Former Thai PM supporters gather for rally

The Associated Press

Sat December 2008

BANGKOK, Thailand (AP) — Tens of thousands of pro-democracy activists and supporters of former Prime Minister Thaksin Shinawatra filled a stadium in the Thai capital on Saturday to hear the ousted leader denounce opposition efforts to form a government.

For most of the day, the crowd — estimated by police at 30,000 to 40,000 — cheered and danced as speaker after speaker criticized efforts by the Democrat Party to form a new government as early as Monday and accused the army of pressuring the courts to force the ruling coalition from power.

Self-exiled former leader Thaksin had been expected to delivered his speech by phone sometime after 8 p.m. local time (1300 GMT), but late Saturday evening, one of the rally’s organizers, Jakrapob Penkair, said there would be no live call and that only a prerecorded video by Thaksin would be shown.

The event is seen as a last-ditch effort by Thaksin and his followers to rally support ahead of Monday’s parliamentary session to elect Thailand’s new leader.

Previous Prime Minister Somchai Wongsawat was forced to step down earlier this month, when a court dissolved the pro-Thaksin People’s Power Party for fraud committed in the December 2007 election that brought it to power.

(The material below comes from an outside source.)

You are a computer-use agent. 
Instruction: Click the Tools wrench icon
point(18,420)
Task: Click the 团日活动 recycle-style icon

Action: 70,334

Two rival parties claim they have enough support to form a government and select the country’s next leader, and intensive behind-the-scenes maneuvering has been taking place to woo legislators not tied to either side.

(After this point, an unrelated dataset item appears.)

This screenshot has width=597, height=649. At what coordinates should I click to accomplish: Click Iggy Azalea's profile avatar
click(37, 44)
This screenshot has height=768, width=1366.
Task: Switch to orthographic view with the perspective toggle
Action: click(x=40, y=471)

Thailand’s Democrat Party — which has been in opposition to the Thaksin camp since 2001 — says it has enlisted enough lawmakers from other parties to form a parliamentary majority and name its leader, Abhisit Vejjajiva, the prime minister.

Party spokesman Buranaj Smutharaks expressed confidence that Oxford-educated Abhisit would emerge as the country’s leader. He said Thaksin made daily calls over the past week to former supporters who had defected to the Democrats but was unable to persuade them to return.

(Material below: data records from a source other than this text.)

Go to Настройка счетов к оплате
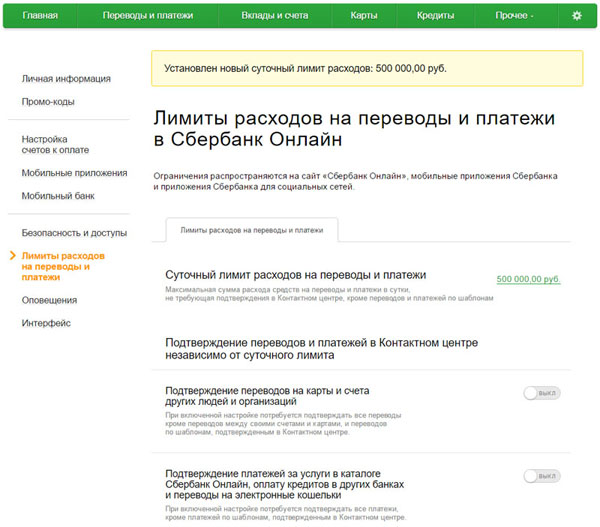600x527 pixels. pyautogui.click(x=58, y=144)
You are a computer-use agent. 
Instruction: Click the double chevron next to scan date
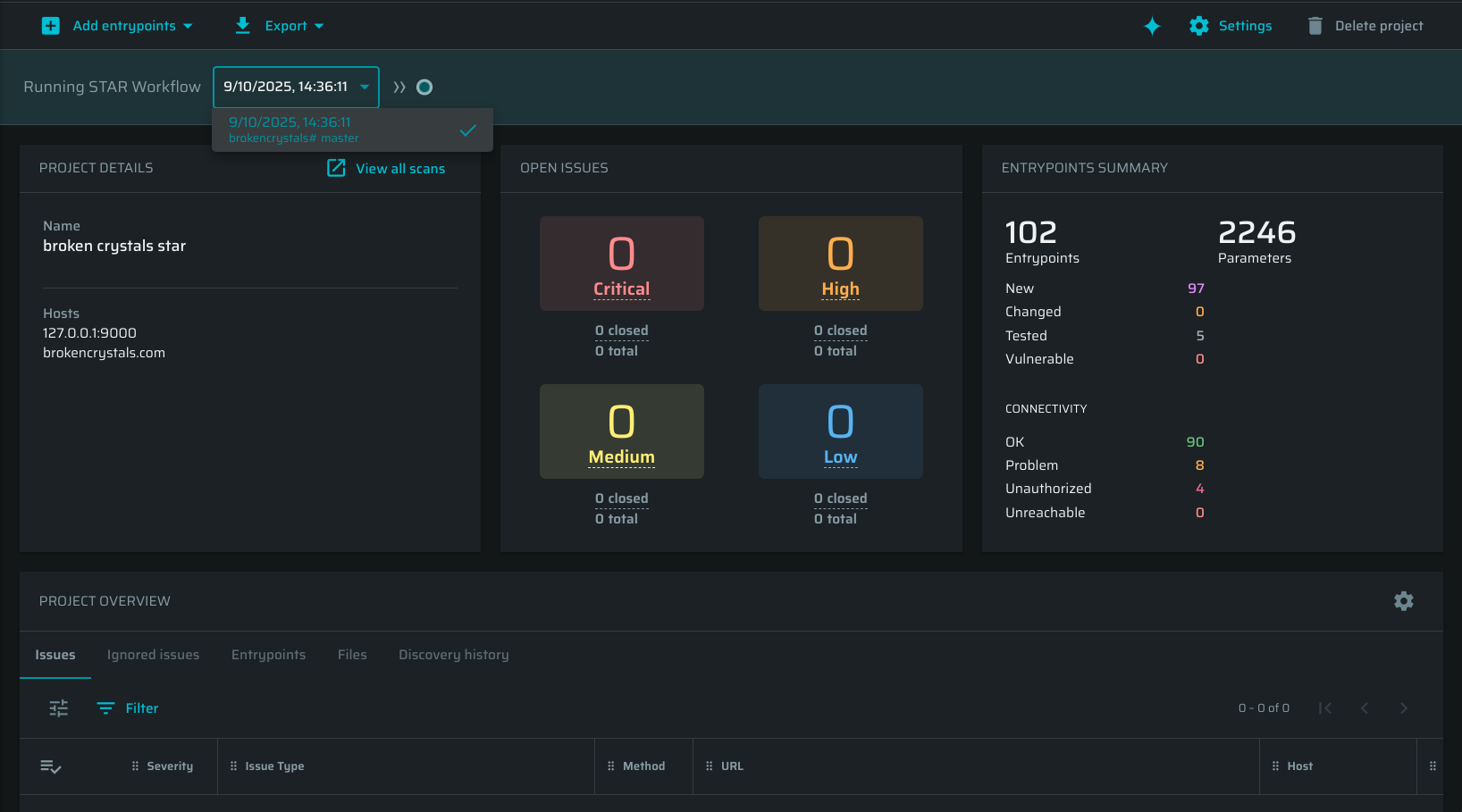399,87
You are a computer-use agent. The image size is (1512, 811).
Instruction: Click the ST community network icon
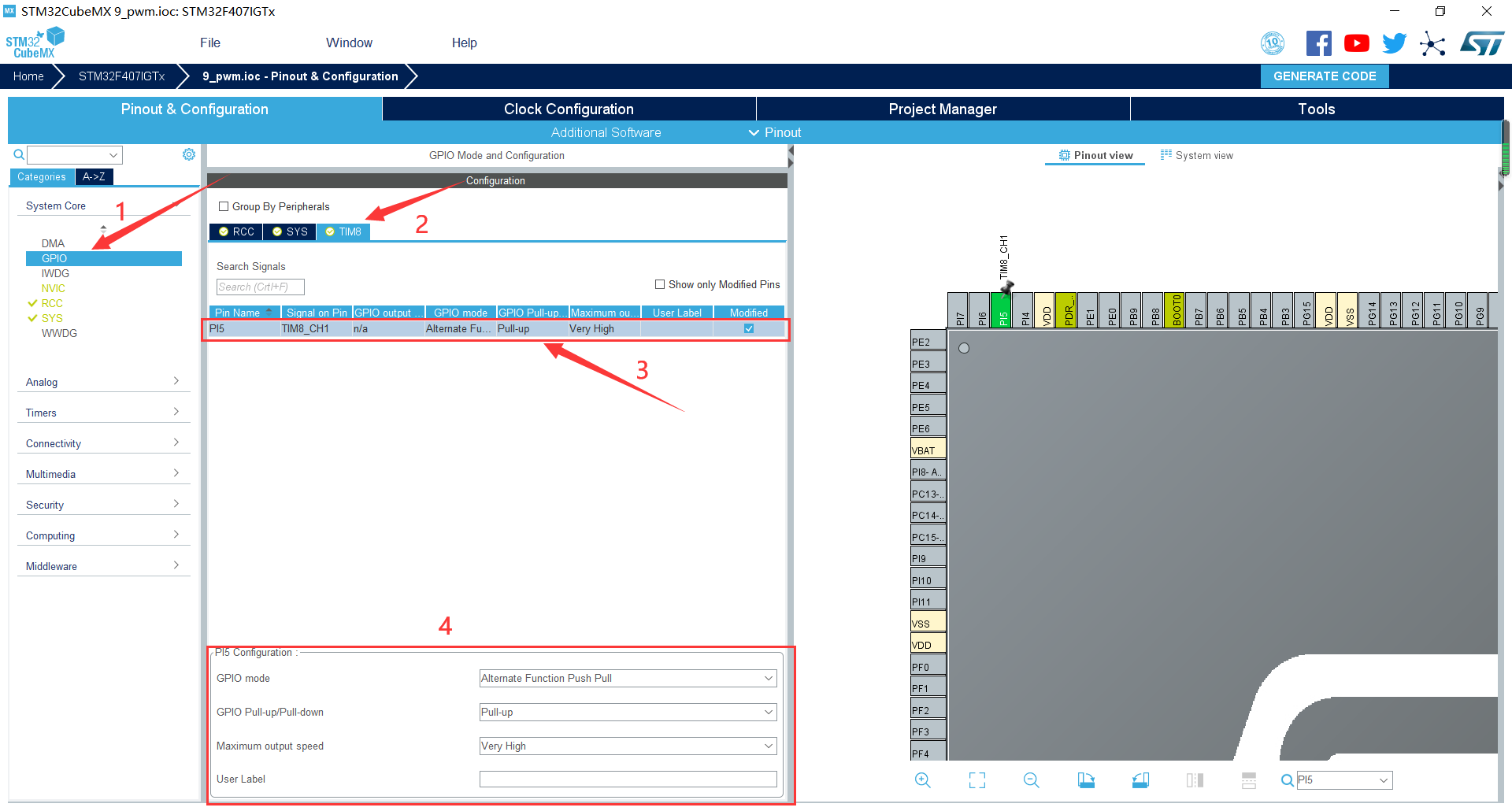[x=1432, y=43]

Thaksin is expected to rally support for the Phuea Thai party, comprising most politicians from the disbanded People’s Power Party and its predecessor, the Thai Rak Thai party, Thaksin’s ruling party from 2001 until he was ousted by a 2006 military coup after being accused of corruption and abuse of power.

Phuea Thai members claimed Friday they had enough backing in Parliament to elect former national Police Chief Pracha Promnok, leader of the allied Puea Pandin party, as prime minister.

The new leader will be Thailand’s fifth prime minister in a little more than two years. The country has been disrupted by months of protests by an anti-Thaksin alliance that occupied the prime minister’s office from late August until last week.

The alliance last week also abandoned its week-long occupation of Bangkok’s two airports — which stranded upward of 300,000 travelers — after Somchai, who is Thaksin’s brother-in-law, was forced out of office.

The protest alliance has also injected itself into the battle for the premier’s job, on Friday threatening new action if Parliament elects a new prime minister that it finds unacceptable.

It said it “opposes any proxy prime minister from the Phuea Thai Party and any prime minister from a political party that is part of a coalition involving the Phuea Thai Party, which is a newly established proxy political party of the Thaksin regime.”

Thaksin fled Thailand in August. In October, a Thai court sentenced him absentia to two years in prison on conflict of interest charges.

Thaksin will talk about “the powers behind the coup that ousted him and the people who tried to make him out to be a villain, and about the events that have led to the current crisis,” said Nattawut Sai-kua, a rally organizer.

Thaksin told his supporters at a Nov. 1 rally that he had been persecuted by his political enemies, and that there was nothing that could allow him to return “except for the king’s mercy or the power of the people.”

Thaksin, a former telecommunications magnate, is still supported by many in the impoverished countryside because of his populist policies while in power.